CHP hiçbir mazeret aramadan bugün Meclis'e gidip yemin etmeli ve göreve başlamalıdır.
Geçen yazımda, CHP’nin yönetilmediğini, yönetilmeyen CHP’nin ülkeye yararlı olamayacağını yazdıktan sonra “Okuyucularımın, CHP’ye oy verenlerin ve bütün CHP’lilerin öncelikle bu sorun üzerinde düşünmelerini” istemiştim.
Sayın Kılıçdaroğlu’nun genel başkan seçilmesinden sonra geçen bir yıl içinde partideki gelişmeler beni bu arayışa taşımıştı. Bir yılı hatırlayalım:
Halkoylamasındaki konuşmalarının içeriği ve üslubu, CHP’nin yeni bir yola girdiğini değil, eski ve gerçek dışı politikaların uygulanacağını gösterdi.
Kılıçdaroğlu’nun seçildiği kurultaydan bir öncekinde, partide tek adam dikta yönetiminin son noktası konularak tüzük değiştirildi ama uygulamanın sonraki kurultayda başlaması yolunda bir karar alınmıştı. 23 Mayıs’taki kurultaydaki genel başkan seçiminden hemen sonra bir önerge verildi ve yeni tüzük uygulamasının ertelenmesi kabul edildiği açıklandı. Bu karar Önder Sav’a Sayın Kılıçdaroğlu’nun verdiği bir tavizdi.

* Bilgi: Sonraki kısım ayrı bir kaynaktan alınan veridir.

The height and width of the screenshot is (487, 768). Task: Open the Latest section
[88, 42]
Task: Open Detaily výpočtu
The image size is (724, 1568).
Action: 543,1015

Kemal Bey seçildikten sonra altı ay geçti, erteleme kararı uygulandı yani eski tüzük yürürlükte kaldı. Cumhuriyet Başsavcısı (CBS) Sayın Abdurrahman Yalçınkaya, kabul edilen tüzüğün insan haklarına açık aykırılığı nedeniyle yürürlüğe konulmasına karşı çıkması beklenirken partiye erteleme kararının kaldırılmasını isteyen bir mektup yazdı.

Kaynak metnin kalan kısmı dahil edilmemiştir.